→ WHAT TO WORK ON:
Select every line below containing the word "name".

BEGIN MATERIAL PROVIDED

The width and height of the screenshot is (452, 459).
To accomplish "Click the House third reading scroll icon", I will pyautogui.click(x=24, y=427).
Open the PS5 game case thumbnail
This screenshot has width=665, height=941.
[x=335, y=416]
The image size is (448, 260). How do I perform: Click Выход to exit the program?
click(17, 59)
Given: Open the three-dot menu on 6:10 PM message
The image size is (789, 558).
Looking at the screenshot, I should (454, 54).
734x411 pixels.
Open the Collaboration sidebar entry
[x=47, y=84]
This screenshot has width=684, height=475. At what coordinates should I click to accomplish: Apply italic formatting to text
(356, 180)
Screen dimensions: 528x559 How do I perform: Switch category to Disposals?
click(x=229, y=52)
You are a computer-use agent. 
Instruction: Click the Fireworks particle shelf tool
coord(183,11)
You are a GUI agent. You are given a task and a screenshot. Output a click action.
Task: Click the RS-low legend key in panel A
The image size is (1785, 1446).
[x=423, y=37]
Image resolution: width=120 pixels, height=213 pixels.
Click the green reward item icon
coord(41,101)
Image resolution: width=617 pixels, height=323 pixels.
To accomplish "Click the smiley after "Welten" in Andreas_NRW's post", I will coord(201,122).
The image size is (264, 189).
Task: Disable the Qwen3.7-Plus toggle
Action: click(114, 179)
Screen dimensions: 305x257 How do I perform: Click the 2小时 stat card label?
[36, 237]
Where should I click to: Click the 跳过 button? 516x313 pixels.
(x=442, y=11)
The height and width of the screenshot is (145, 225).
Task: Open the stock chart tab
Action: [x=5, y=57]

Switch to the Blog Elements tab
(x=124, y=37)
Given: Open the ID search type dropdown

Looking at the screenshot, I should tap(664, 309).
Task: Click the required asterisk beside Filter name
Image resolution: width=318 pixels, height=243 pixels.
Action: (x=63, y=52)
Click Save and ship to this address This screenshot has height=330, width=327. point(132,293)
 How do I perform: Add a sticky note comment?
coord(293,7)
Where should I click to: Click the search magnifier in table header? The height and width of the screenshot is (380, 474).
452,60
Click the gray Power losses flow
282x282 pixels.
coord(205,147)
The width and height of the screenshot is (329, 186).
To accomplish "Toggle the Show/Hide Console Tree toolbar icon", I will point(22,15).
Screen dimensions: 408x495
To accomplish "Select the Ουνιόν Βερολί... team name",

END MATERIAL PROVIDED

→ TASK SOLUTION:
Task: Click the required asterisk beside Filter name
To accomplish "Select the Ουνιόν Βερολί... team name",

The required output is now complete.